NPM1 is the most frequent mutation in acute myeloid leukemia (AML), occurring in approximately 30% of cases and generally associated with a favorable prognosis when not accompanied by FLT3-ITD or adverse cytogenetics. This prognostic advantage, however, may be offset by additional adverse factors such as older age, elevated leukocyte count, secondary AML, DNMT3A co-mutation, and non-ABD NPM1 variants. Measurable residual disease (MRD) monitoring by NPM1 RT-qPCR after induction has emerged as a key prognostic tool, providing guidance for decisions regarding allogeneic stem cell transplantation (allo-HSCT) in first remission. In Latin America, AML outcomes remain poorer than in high-income countries, largely due to higher treatment-related toxicity, delayed transplant access, and socioeconomic constraints in public health systems. Within this context, no prior studies have specifically addressed NPM1-mutated AML or evaluated how these limitations affect outcomes in low-income countries (LMICs). Our study addresses this gap, representing the first report to include the initial implementation of molecular MRD monitoring in this setting.

To describe clinical characteristics and outcomes of patients with NPM1-mutated AML treated at a public cancer center in Brazil and to identify prognostic factors in a real-world setting.

Retrospective observational cohort of 109 adults diagnosed with NPM1-mutated AML between 2018 and 2024 at the Instituto do Câncer (HCFMUSP). Outcomes included overall survival (OS), event-free survival (EFS), cumulative incidence of relapse (CIR), and non-relapse mortality (NRM). Prognostic factors were evaluated using univariate and multivariate Cox models. MRD by NPM1 RT-qPCR was performed only in type A cases and implemented from 2022 onward.
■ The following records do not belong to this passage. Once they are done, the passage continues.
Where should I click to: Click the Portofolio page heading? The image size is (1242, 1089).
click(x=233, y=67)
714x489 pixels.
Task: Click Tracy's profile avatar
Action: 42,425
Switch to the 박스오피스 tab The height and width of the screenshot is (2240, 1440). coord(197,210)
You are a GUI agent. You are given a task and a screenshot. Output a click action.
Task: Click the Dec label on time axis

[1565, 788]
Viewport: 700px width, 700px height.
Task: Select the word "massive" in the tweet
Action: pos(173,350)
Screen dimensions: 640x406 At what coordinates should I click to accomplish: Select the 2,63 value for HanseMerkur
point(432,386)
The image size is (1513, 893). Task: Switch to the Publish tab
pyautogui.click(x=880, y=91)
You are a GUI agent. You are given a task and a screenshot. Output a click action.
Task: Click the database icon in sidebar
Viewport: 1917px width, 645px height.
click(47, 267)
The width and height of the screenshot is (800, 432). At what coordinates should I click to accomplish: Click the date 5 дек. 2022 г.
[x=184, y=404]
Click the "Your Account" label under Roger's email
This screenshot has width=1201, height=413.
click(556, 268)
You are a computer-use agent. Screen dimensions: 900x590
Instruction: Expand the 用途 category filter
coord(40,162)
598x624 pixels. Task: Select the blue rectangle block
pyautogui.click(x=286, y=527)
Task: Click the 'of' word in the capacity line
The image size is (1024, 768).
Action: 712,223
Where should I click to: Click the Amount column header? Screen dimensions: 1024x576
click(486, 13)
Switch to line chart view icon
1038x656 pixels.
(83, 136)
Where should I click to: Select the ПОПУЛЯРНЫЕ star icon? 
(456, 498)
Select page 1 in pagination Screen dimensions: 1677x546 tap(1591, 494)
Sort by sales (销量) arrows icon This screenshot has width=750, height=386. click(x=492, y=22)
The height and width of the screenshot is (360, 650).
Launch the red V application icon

Median age was 60 years; 56.9% were female. FLT3 mutations were present in 51.4% of tested patients; 38.5% were FLT3-ITD positive. A total of 88 received chemotherapy; 15 underwent allo-HSCT, all in second remission. Among 32 patients evaluated post-induction, 56.3% were MRD negative; after consolidation, 76.5% were MRD negative. Early mortality occurred in 14.8% overall and 19.3% of those receiving chemotherapy. Five-year OS was 19.9% overall and 24.7% among treated patients. FLT3-ITD was strongly associated with poor survival (5-year OS <5%). OS was ∼50% in patients <50 years and 25% in those ≥50 years. In chemotherapy treated patients, 5-year EFS was 18.9%; CIR was 46.7% and NRM 34.4%. Univariate analysis linked older age, thrombocytopenia, high blast count, elevated C-reactive protein (CRP), hypoalbuminemia, and FLT3 mutation to worse OS. Persistent MRD after induction I also predicted poor outcomes. In multivariate models, FLT3-ITD (HR = 2.51), older age (HR = 1.03), and hypoalbuminemia (HR = 0.58) were independently associated with worse OS. FLT3-ITD and elevated CRP remained significant for EFS.

This study reveals notably poor outcomes in a cohort of NPM1-mutated AML patients treated in the Brazilian public system, particularly among those with FLT3-ITD and older age. High early mortality, limited access to FLT3 inhibitors, and delayed implementation of MRD-guided post-remission strategies likely contributed. These findings reinforce the need to improve access to molecular diagnostics, targeted therapies, and allogeneic transplantation across all treatment phases.